4G/5G rural coverage could get boost as BT eyes HAPS deployment  

military RC military drone flies flies against backdrop of beautiful clouds on blue sky background. Elements of this image furnished by NASA

Rural areas could get a connectivity boost as telecoms company BT trials a new antenna technology developed by Stratospheric Platforms. The trial will see the tech placed on BT’s global R&D headquarters in the UK then test its interaction with its 5G architecture, with goals to eventually place the tech on a hydrogen-powered aircraft, High-Altitude Platform Station (HAPS). 

The phased array antenna is capable of delivering speeds up to 150Mbps across areas as wide as 15,000km2 through 500 individually steerable beams. 

The placement on top of a high building is designed to simulate a HAPS which will connect to BT’s open RAN testbed on the ground. The test will include multiple user groups and different potential use cases concurrently on the same network. 

HAPS vehicles sit in a sweet spot above the flight paths of aircraft in the Earth’s stratosphere but below satellites. This plus the fact vessels are often designed to be ‘long endurance’ means they can sit there for long periods providing more localised connectivity to areas with poor or low coverage. According to SPL, the Stratomast HAPS, which is under development, should be able to stay in the air for a week on a full tank of hydrogen. It also claims the technology is more energy-efficient and less emission-intensive than terrestrial infrastructure. 
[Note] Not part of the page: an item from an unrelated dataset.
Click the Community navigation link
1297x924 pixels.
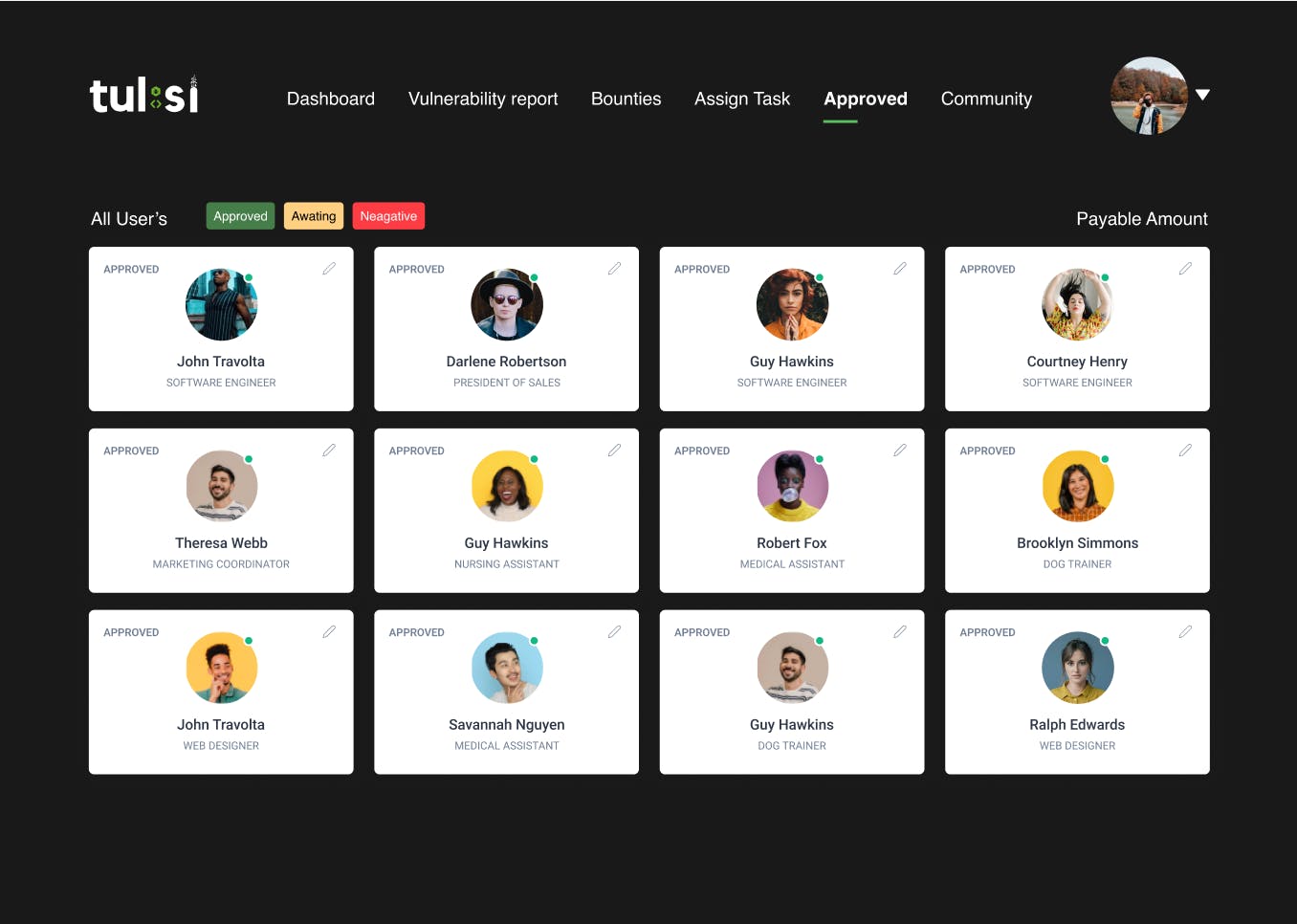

HAPS deployment, however, has hit roadblocks in the past. Previous attempts by tech giants like Facebook to use a fleet of solar-powered aircraft to connect remote parts of the world was shut down in 2018, followed by Google’s Project Loon efforts to provide such connectivity with a fleet of balloons ceasing operations in 2021. Yet, The HAPS Alliance, which came into being three years ago and was born out of a partnership between Loon and Softbank’s HAPSMobile, have been working on improving the technology since.  

SPL, founded in Cambridge in 2014, is supported by Deutsche Telekom, the third biggest in the industry, and this project with BT is backed with funding from Innovate UK, raising hopes of future success. 

With SPL’s technology in the trial, BT hope to extend the reach of existing U.K. network infrastructure and also have a fallback for terrestrial networks in the event of a disaster. It also has applications for remote monitoring across various industrial and agricultural use cases, as well as providing energy cost savings.   

In March 2022, SPL achieved a 5G transmission from its aircraft as part of a joint trial with the Saudi Communications and Information Technology Commission. A stratospheric mast flying at an altitude of ~45,000ft connected to a smartphone, enabling three-way video calls and 4K video streaming.